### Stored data
++++++++++
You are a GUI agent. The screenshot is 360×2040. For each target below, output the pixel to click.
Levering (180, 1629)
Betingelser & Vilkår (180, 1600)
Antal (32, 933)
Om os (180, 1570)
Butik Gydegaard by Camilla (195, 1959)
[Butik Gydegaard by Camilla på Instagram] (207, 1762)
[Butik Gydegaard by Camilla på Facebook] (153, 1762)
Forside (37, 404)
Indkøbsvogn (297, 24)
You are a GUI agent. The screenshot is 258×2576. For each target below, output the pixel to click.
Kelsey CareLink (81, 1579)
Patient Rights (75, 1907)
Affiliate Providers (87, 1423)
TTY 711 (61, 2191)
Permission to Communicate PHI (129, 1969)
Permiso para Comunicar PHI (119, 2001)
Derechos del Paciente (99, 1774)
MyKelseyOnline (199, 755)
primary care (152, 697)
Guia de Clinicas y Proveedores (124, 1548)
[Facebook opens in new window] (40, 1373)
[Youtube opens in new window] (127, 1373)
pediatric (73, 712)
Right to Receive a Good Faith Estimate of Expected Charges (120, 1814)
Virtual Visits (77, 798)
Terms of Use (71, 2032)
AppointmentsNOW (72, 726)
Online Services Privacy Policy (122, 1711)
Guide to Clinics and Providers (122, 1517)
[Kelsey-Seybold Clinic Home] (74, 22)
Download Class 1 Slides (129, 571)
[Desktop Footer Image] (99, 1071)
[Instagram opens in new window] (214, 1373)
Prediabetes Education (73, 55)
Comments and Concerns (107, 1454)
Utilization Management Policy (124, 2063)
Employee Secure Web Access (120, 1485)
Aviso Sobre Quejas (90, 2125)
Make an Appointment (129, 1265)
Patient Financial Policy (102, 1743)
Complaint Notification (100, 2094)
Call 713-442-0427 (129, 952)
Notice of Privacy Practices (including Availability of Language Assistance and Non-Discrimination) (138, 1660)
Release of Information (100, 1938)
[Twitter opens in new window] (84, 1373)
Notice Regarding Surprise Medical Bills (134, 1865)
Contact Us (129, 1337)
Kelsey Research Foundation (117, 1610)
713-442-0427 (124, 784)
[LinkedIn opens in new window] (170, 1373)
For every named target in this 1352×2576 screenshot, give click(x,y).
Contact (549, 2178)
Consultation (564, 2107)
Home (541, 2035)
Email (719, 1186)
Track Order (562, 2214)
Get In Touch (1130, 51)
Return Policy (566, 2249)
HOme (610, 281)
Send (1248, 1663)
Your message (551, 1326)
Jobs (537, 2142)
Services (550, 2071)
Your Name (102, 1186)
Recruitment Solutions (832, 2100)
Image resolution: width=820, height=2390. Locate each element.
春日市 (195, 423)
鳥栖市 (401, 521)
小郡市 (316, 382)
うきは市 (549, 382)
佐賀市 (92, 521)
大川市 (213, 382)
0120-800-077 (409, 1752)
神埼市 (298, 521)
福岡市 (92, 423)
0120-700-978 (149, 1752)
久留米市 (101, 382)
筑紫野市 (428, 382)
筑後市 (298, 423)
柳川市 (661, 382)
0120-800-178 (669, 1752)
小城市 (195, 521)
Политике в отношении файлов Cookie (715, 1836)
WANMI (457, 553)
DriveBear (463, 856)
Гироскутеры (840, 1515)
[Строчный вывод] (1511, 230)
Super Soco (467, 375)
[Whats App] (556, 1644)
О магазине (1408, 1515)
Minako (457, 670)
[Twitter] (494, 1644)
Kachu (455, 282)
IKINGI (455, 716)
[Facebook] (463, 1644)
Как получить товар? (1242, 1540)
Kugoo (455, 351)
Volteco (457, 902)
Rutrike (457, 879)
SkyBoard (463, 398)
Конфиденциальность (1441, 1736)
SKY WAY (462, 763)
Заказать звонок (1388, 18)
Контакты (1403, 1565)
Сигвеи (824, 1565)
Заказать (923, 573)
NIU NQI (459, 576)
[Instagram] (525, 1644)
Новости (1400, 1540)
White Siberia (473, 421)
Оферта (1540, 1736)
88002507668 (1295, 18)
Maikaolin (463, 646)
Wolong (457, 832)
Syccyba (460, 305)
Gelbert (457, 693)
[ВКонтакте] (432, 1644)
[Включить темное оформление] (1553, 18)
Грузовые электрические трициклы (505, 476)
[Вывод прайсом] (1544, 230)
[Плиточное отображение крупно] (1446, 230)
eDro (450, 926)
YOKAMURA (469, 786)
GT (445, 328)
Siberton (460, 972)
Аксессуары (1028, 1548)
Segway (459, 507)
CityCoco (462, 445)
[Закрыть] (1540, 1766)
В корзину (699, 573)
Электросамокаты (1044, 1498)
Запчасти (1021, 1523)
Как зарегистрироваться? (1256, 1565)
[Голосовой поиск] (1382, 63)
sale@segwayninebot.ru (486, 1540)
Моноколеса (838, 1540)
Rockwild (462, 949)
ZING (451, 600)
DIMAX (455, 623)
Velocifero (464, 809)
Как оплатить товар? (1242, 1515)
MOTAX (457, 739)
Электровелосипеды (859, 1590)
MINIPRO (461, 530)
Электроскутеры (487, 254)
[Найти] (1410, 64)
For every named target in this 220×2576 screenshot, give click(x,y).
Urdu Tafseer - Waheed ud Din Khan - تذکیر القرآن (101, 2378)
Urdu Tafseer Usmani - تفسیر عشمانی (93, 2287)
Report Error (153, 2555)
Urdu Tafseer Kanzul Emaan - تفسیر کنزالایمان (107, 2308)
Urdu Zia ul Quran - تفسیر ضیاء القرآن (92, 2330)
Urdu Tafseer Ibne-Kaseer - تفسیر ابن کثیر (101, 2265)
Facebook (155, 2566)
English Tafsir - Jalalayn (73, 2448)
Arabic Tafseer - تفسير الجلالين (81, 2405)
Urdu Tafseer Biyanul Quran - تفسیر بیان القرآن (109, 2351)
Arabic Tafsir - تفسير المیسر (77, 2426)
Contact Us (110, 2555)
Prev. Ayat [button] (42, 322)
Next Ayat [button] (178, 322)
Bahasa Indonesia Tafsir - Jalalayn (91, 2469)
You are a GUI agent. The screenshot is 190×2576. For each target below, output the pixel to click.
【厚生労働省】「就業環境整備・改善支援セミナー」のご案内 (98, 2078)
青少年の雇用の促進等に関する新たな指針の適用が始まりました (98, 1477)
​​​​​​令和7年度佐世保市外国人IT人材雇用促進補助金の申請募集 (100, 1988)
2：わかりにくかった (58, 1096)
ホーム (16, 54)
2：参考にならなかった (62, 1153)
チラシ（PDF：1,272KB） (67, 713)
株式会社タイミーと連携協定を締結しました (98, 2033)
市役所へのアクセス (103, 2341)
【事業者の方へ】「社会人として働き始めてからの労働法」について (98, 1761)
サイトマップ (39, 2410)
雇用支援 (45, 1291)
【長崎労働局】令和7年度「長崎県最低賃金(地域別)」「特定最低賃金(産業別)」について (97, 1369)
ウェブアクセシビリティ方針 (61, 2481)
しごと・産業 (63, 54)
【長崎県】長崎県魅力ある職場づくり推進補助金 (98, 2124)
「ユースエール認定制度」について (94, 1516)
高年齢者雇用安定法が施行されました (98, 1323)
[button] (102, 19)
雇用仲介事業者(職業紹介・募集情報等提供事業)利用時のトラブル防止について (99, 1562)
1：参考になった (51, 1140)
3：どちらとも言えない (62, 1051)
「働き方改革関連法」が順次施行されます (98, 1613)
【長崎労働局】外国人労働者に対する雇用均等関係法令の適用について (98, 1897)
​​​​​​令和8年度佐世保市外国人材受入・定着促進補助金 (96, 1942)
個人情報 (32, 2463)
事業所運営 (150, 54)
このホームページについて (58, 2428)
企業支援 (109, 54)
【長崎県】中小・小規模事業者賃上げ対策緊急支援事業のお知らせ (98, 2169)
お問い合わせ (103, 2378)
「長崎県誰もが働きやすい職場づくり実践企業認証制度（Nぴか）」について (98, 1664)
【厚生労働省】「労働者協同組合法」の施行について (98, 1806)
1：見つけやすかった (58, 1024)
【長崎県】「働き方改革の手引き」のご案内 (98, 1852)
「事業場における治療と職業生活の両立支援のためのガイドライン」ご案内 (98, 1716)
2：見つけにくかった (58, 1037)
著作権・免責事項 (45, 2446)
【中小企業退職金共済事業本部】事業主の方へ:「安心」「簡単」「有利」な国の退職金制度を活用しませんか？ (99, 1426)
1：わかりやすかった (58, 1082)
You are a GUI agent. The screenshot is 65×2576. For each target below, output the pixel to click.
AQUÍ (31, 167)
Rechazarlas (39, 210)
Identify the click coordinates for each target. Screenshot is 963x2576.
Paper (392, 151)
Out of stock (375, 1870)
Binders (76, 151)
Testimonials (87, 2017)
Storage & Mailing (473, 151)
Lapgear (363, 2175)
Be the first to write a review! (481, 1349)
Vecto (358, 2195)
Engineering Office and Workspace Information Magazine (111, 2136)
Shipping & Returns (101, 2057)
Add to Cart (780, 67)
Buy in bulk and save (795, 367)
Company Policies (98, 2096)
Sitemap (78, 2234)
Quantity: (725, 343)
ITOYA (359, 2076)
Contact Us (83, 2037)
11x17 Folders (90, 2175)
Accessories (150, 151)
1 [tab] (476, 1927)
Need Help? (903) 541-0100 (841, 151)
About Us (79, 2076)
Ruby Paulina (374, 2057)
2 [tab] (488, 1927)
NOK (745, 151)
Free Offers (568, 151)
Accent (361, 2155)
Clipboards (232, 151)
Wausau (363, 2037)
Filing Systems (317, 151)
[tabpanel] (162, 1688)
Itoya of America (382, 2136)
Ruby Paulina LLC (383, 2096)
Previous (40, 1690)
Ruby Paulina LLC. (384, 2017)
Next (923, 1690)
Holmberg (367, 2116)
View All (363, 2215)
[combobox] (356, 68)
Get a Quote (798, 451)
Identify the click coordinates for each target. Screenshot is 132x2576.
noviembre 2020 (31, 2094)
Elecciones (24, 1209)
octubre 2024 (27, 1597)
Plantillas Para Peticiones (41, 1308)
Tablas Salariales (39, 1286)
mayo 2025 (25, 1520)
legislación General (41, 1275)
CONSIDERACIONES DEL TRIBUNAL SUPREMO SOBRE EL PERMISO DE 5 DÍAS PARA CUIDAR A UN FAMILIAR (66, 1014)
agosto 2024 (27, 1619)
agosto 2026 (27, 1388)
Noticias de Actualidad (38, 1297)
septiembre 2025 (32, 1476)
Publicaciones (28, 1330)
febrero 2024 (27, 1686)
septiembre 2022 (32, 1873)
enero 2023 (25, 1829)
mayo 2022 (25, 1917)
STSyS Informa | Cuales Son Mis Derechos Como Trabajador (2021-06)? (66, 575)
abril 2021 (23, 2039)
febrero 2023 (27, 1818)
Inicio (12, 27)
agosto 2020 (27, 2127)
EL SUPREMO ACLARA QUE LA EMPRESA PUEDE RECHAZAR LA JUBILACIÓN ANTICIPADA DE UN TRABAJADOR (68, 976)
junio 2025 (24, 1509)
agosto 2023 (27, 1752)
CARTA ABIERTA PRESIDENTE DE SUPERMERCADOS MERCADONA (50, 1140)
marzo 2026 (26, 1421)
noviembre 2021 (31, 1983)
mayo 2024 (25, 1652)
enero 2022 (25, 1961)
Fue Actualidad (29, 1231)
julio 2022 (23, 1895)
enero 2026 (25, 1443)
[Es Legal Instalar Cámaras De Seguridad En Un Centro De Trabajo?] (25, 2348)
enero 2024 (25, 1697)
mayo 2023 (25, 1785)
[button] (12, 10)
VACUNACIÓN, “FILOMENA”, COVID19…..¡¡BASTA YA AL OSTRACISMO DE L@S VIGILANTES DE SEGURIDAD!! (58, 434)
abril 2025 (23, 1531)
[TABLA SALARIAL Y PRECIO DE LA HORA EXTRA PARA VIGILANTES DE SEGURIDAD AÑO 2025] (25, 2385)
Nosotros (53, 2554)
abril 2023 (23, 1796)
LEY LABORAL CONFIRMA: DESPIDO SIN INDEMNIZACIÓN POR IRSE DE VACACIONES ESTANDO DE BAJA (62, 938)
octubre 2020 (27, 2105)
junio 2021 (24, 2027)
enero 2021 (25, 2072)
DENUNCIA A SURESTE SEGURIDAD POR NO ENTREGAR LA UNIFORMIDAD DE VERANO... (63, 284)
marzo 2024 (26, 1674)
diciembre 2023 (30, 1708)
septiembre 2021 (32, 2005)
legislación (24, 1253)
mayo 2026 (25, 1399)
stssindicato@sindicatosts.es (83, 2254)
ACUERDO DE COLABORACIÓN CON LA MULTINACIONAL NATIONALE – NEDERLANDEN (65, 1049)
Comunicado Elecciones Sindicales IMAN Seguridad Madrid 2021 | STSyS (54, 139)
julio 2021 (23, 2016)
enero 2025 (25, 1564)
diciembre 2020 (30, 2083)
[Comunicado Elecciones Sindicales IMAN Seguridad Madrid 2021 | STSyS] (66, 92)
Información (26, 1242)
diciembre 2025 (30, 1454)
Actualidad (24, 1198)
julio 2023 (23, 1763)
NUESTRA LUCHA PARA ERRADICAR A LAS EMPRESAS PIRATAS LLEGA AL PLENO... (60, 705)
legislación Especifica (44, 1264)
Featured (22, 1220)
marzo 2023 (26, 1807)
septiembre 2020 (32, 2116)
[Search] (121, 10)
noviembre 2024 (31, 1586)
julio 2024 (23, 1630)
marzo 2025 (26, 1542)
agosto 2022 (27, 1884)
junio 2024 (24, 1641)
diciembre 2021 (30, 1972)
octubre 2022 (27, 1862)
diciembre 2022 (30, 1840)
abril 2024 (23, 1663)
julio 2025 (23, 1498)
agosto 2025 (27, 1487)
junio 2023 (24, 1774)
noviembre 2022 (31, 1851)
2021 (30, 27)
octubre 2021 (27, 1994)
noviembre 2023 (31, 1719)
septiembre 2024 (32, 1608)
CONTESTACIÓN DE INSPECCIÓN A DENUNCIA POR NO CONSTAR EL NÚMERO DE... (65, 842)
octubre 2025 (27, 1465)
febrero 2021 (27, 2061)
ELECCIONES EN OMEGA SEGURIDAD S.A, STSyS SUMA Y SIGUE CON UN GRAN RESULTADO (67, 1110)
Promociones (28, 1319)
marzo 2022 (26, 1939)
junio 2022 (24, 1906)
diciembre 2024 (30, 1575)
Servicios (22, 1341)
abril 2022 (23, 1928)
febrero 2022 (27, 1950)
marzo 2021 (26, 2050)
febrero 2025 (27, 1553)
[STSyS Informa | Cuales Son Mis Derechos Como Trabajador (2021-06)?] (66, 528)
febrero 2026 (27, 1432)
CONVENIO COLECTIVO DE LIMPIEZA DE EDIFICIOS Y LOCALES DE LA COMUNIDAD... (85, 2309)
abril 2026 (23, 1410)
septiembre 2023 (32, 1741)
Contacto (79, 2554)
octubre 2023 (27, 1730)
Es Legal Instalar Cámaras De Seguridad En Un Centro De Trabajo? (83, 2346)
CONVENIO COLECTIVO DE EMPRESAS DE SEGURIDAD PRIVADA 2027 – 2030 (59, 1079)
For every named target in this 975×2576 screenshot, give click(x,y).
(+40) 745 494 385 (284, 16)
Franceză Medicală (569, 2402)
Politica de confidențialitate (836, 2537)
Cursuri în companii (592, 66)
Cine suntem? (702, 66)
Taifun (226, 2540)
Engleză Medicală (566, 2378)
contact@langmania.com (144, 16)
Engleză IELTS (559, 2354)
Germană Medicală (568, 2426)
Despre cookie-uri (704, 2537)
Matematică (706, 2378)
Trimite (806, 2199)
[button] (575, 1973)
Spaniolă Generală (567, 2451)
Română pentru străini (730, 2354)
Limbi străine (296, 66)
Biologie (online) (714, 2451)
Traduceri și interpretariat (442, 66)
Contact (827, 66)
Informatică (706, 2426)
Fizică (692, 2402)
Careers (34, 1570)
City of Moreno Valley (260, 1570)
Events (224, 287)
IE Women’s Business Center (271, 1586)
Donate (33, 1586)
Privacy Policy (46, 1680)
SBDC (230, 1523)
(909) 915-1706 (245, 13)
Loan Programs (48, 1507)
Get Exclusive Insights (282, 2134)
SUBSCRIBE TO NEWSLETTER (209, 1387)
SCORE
++++++++++
### ASSIGNMENT
The stretch of entries above that starts with the line containing "septiembre 2020 (32, 2116)" and goes on through the line containing "julio 2025 (23, 1498)" is to be transcribed exactly, and no other line is to be transcribed.

### RESPONSE
septiembre 2020 (32, 2116)
[Search] (121, 10)
noviembre 2024 (31, 1586)
julio 2024 (23, 1630)
marzo 2025 (26, 1542)
agosto 2022 (27, 1884)
junio 2024 (24, 1641)
diciembre 2021 (30, 1972)
octubre 2022 (27, 1862)
diciembre 2022 (30, 1840)
abril 2024 (23, 1663)
julio 2025 (23, 1498)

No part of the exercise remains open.